> Selected text
A few steps away at 26 Wall St. is Federal Hall, a building modeled after the Parthenon of the Athenian Acropolis. The large statue of George Washington marking the approximate spot where he stood on inauguration day is the work of J.Q.A. Ward.

Under the dramatic open spaces of the rotunda, displays tell the story of the building’s history since completion in 1842. Side rooms feature dioramas of Washington’s Inauguration Day parade and related exhibits, including the brown suit made in Connecticut that he wore on inauguration day as a tribute to American manufacturing. The original Federal Hall on this site was built in 1703 as New York’s City Hall and was expanded and refurbished by French architect Pierre L’ Enfant, (who designed Washington, D.C.) to serve as the capitol when New York was the capital of the United States, from 1785 to 1790. The original building was torn down in 1812.

Continue on Wall Street to No. 48, the Bank of New York building. The only portion of the 18th-Century building that remains is a dedication stone on its western end. The present building was erected in 1928. Visitors register in the lobby and proceed to the third-floor museum.

> Collected data

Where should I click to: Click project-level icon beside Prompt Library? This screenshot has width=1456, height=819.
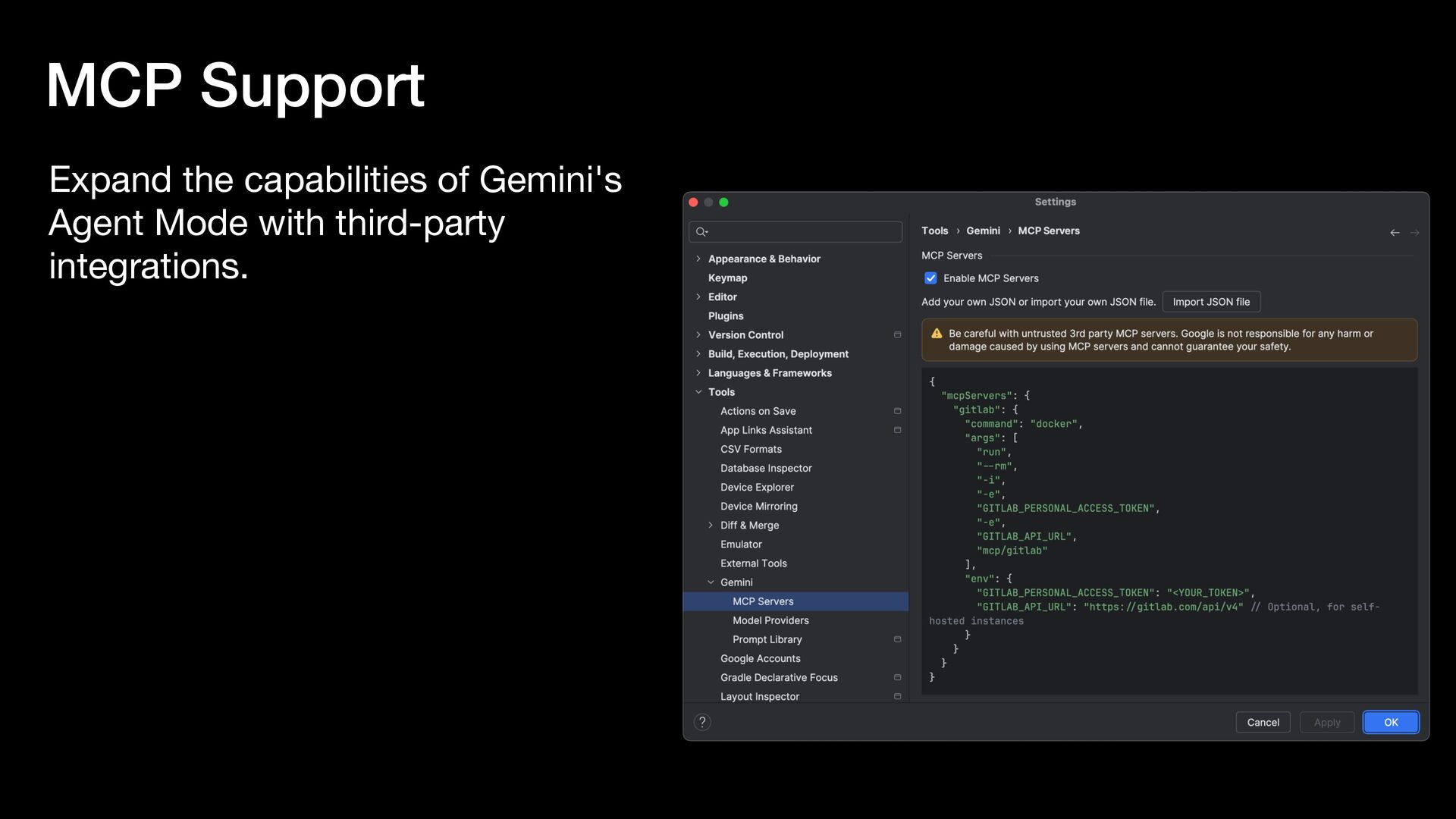(897, 639)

> Problems to work on
1. In the Wall Street text, who made the large statue of George Washington at Federal Hall?
2. Retype the stretch of the Wall Street text from "Continue on Wall" through "the third-floor museum.".

> The replies
1. J.Q.A. Ward

2.
Continue on Wall Street to No. 48, the Bank of New York building. The only portion of the 18th-Century building that remains is a dedication stone on its western end. The present building was erected in 1928. Visitors register in the lobby and proceed to the third-floor museum.